How to Make Homemade Sauerkraut
Eating fermented foods on a daily basis is a terrific way to make sure our bodies have plenty of probiotics (i.e. good bacteria), which keep our gut healthy. Probiotics not only help treat digestive issues, they can also help treat other health issues such as:
- Skin conditions, like eczema
- Urinary and vaginal health
- Preventing allergies and colds
- Oral health
I’ve written about how to make yogurt and milk kefir before, both of which are excellent fermented foods to incorporate into your diet. Now I’ll show you an easy way to make homemade sauerkraut, which has shown to contain even more bacteria than over-the-counter probiotics!
The recipe below is adapted from the kitchn.
Ingredients:
- 1 medium size head of green cabbage (or other types of cabbage such as red cabbage, napa cabbage, savoy, etc.)
- 1 1/2 tbsp salt
Equipment:
- Cutting board
- Chef’s knife
- Large mixing bowl
- 2-quart wide-mouth jar with a lid
- Smaller jelly jar that fits inside the larger jar, filled with clean stones or marbles
- Cloth for covering the jar
- Rubber band for securing the cloth
Directions:
- Clean your equipment well to ensure the good bacteria is allowed to flourish. This includes your hands, which you’ll be using to massage the cabbage.
- Cut up the cabbage. Remove and compost the wilted, limp outer leaves of the cabbage. Slice the cabbage into quarters and trim out the core. Slice each quarter down its length, making 8 wedges. Cut each wedge crosswise into very thin ribbons.
- Put the cabbage into a large mixing bowl and sprinkle the salt over top. Massage the salt into the cabbage with your hands, squeezing the cabbage as you do it. The cabbage will gradually become watery and limp and resemble coleslaw. This will take 5 to 10 minutes. At this time, you can add in caraway seeds (optional).
- Pack the cabbage into the jar using your hands. Every so often, tamp down the cabbage in the jar with your fist. Pour any liquid released by the cabbage while you were massaging it into the jar. It’s also recommended that you place one of the larger outer leaves of the cabbage over the surface of the sliced cabbage. This will help keep the cabbage submerged in its liquid.
- Weigh the cabbage down with the smaller jelly jar, which should be filled with clean stones or marbles. This will help keep the cabbage weighed down, and eventually, submerged beneath its liquid.
- Cover the jar with a cloth and secure it with a rubber band to maintain airflow while preventing dust from getting into the sauerkraut.
- Press down the cabbage every few hours over the next 24 hours using the jelly jar. As the cabbage releases more liquid, it will become more compact and more submerged by the liquid.

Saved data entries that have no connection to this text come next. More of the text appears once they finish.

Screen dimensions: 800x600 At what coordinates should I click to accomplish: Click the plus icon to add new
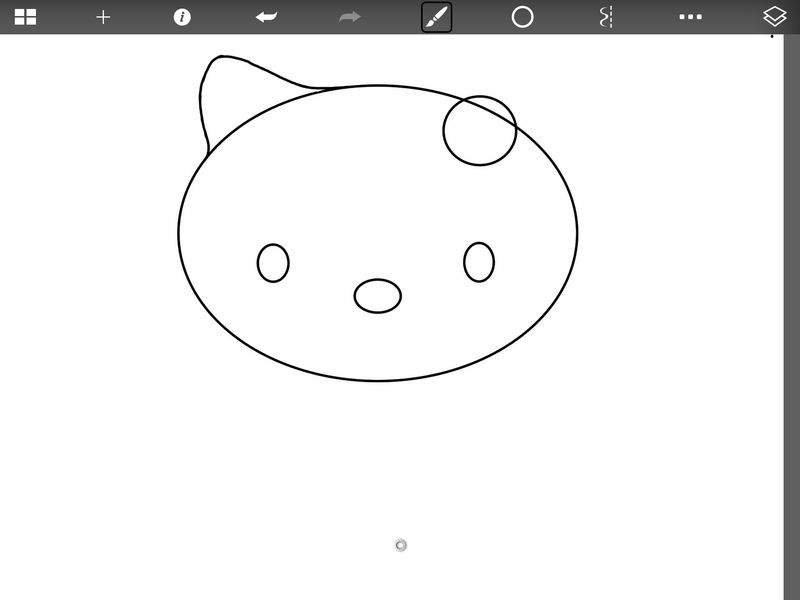(103, 17)
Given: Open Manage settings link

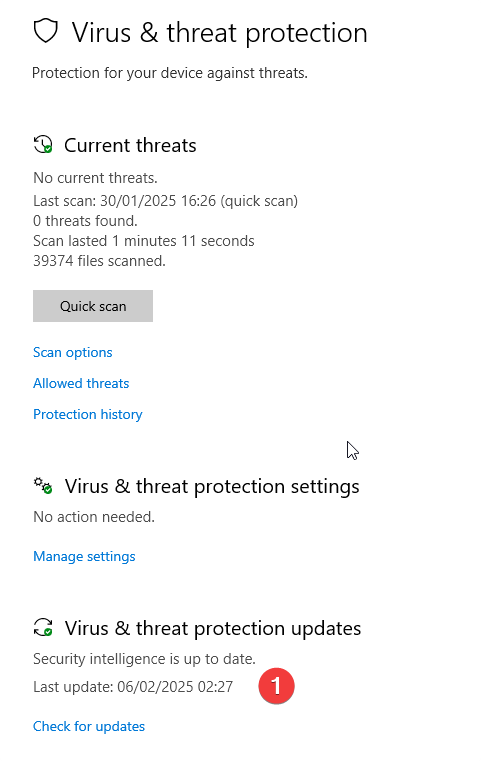Looking at the screenshot, I should tap(84, 556).
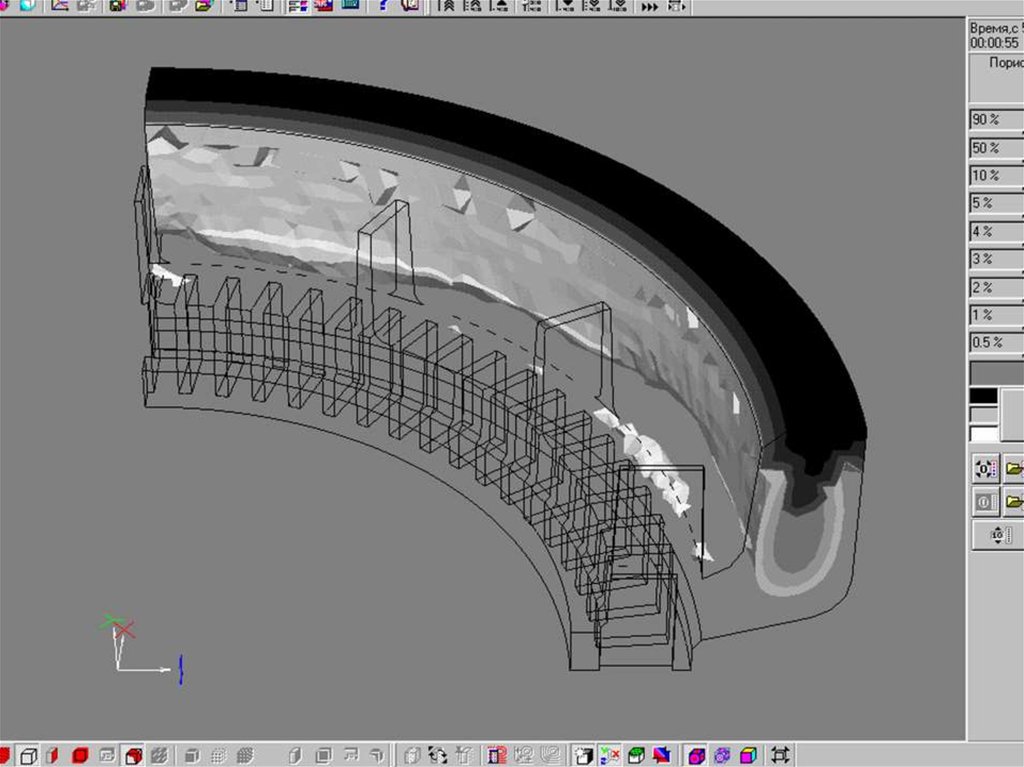Pick the white color swatch in right panel

tap(984, 434)
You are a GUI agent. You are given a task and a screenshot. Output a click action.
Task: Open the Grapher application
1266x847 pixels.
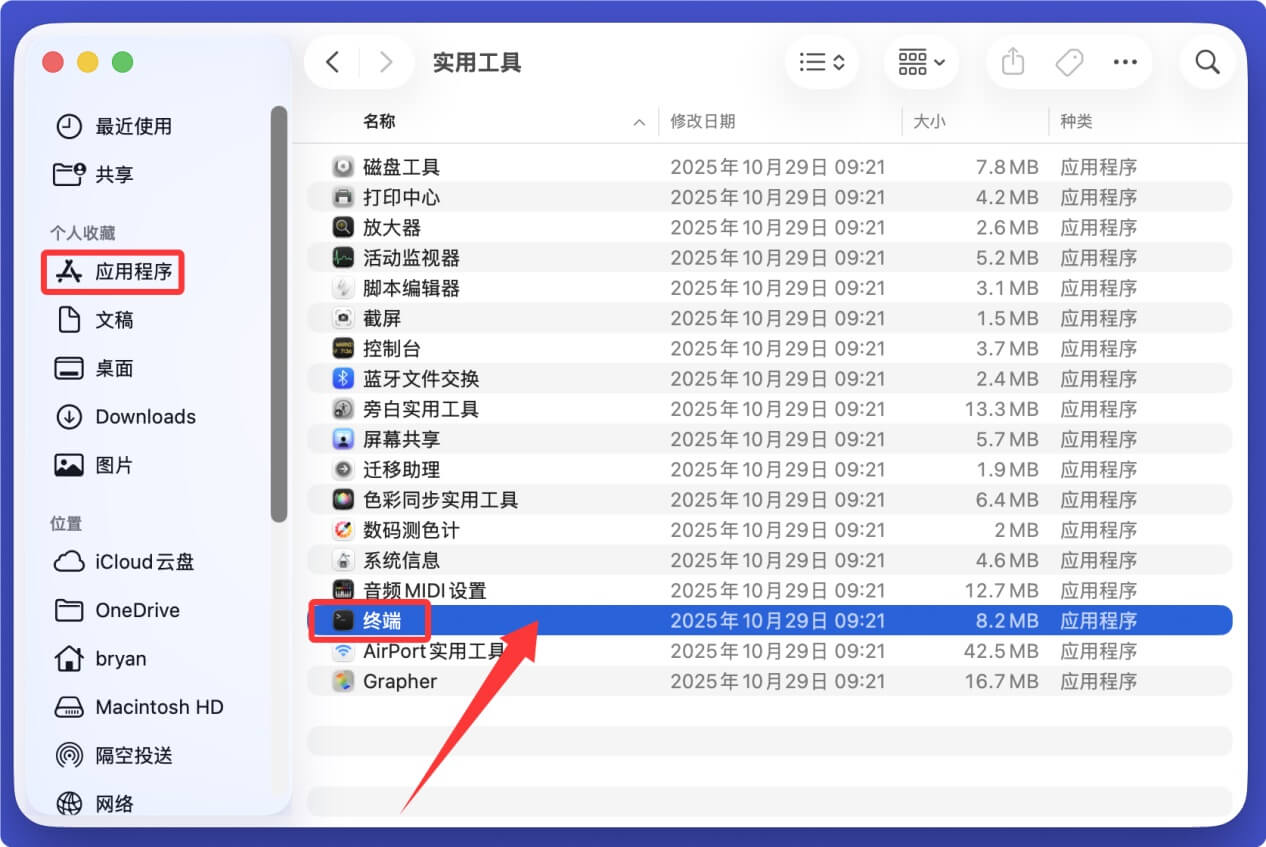400,681
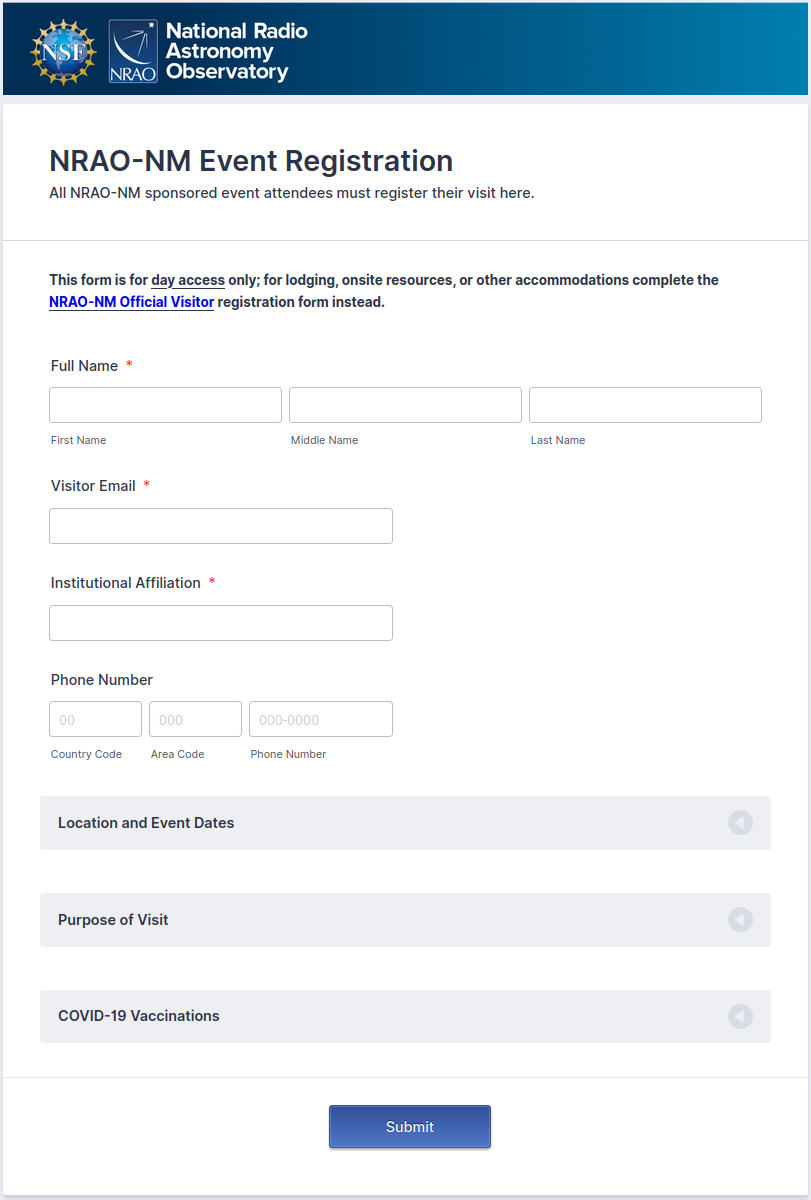Click the Visitor Email field

221,526

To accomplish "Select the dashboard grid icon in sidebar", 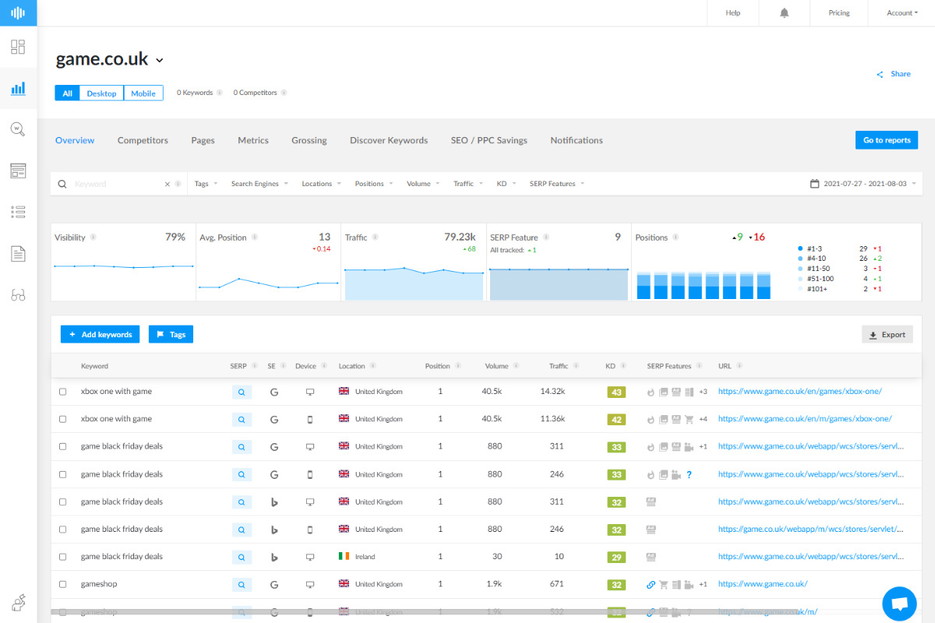I will pyautogui.click(x=17, y=46).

- Add extra liquid if after 24 hours the liquid has not risen above the cabbage. Dissolve 1 teaspoon of salt in 1 cup of water and add enough to submerge the cabbage.
- Ferment the cabbage for 3 to 10 days, keeping it away from direct sunlight and at a cool room temperature – ideally 18-24 degrees Celsius (higher temperatures can make the cabbage too soft or go bad). Check it daily and press it down if the cabbage is floating above the liquid. You ca ferment it for up to 10 days, but start tasting it after 3 days. When the sauerkraut tastes good to you, remove the weight, secure the lid, and refrigerate. While it’s fermenting, bubbles might come through the cabbage, or there might be foam or white scum on the top. These are all normal signs of fermentation. The scum can be skimmed off either during fermentation or before refrigerating. If there is any mold, remove all moldy parts immediately and make sure the cabbage is fully submerged; the rest of the sauerkraut should be fine to eat.
- Store sauerkraut for up to several months in the refrigerator. As long as it still tastes and smells fine, it is good to eat. Keep an eye on it and make sure that the sauerkraut is always submerged within the brine to prevent the growth of mold. If it’s not, add more brine using the same ratio of salt to water as before (1 teaspoon of salt to 1 cup of water).